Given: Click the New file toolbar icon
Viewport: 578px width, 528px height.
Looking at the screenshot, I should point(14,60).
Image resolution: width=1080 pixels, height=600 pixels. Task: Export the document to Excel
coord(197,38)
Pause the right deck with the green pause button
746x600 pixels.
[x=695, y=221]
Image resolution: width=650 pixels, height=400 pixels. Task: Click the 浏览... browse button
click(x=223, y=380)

...

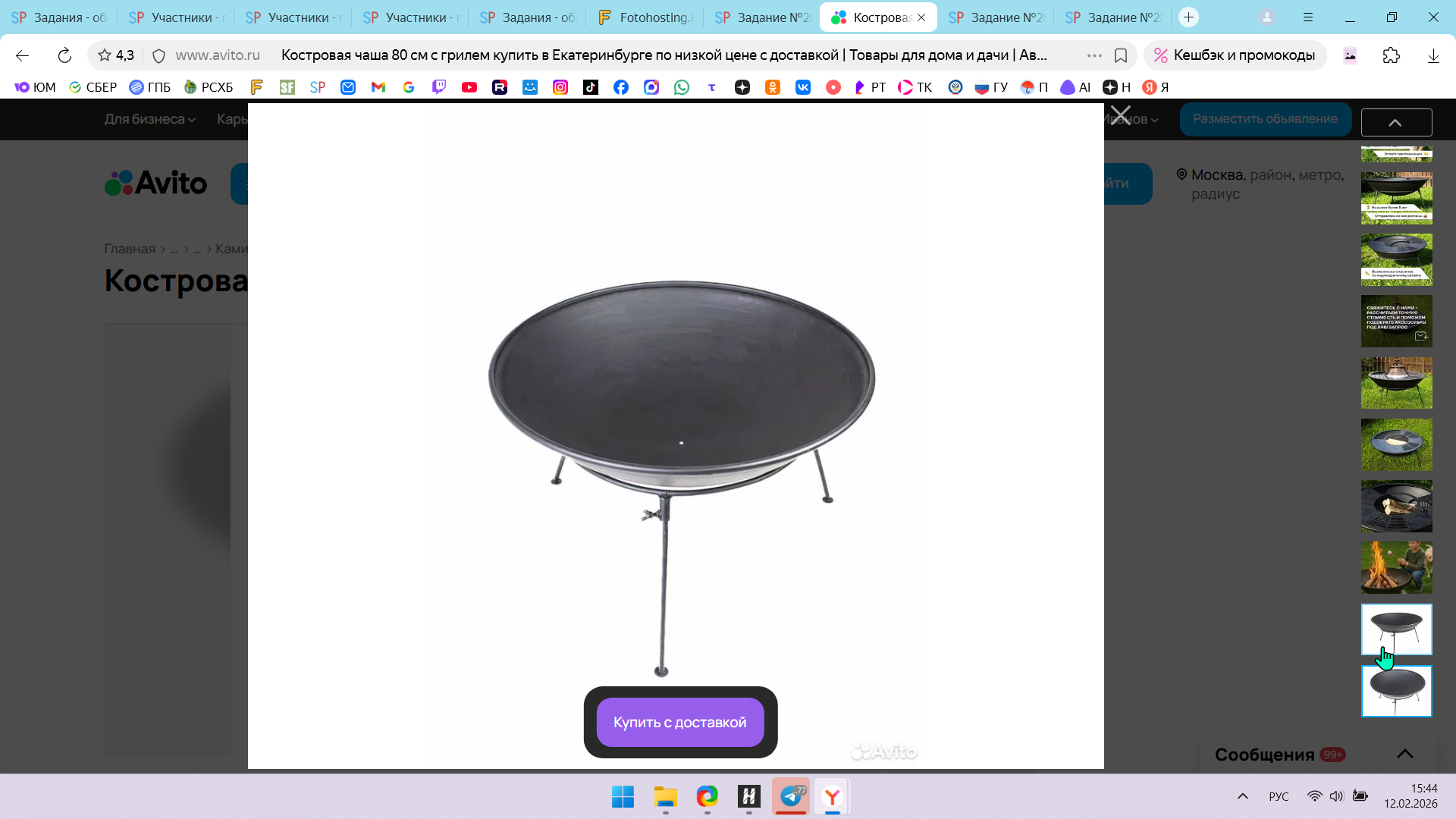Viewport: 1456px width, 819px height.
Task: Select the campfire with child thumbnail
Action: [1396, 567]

==

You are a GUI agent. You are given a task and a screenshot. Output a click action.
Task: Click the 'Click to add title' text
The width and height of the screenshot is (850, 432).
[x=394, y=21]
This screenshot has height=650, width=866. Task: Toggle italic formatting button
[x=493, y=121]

_WORK TO DO_: Update the stretch of the listing from the line containing "You are a GUI" through the line containing "[x=493, y=121]" by replacing "italic" with "bold", and give back only those lines with everything else unchanged.

_ANSWER TO THE TASK_:
You are a GUI agent. You are given a task and a screenshot. Output a click action.
Task: Click the 'Click to add title' text
The width and height of the screenshot is (850, 432).
[x=394, y=21]
This screenshot has height=650, width=866. Task: Toggle bold formatting button
[x=493, y=121]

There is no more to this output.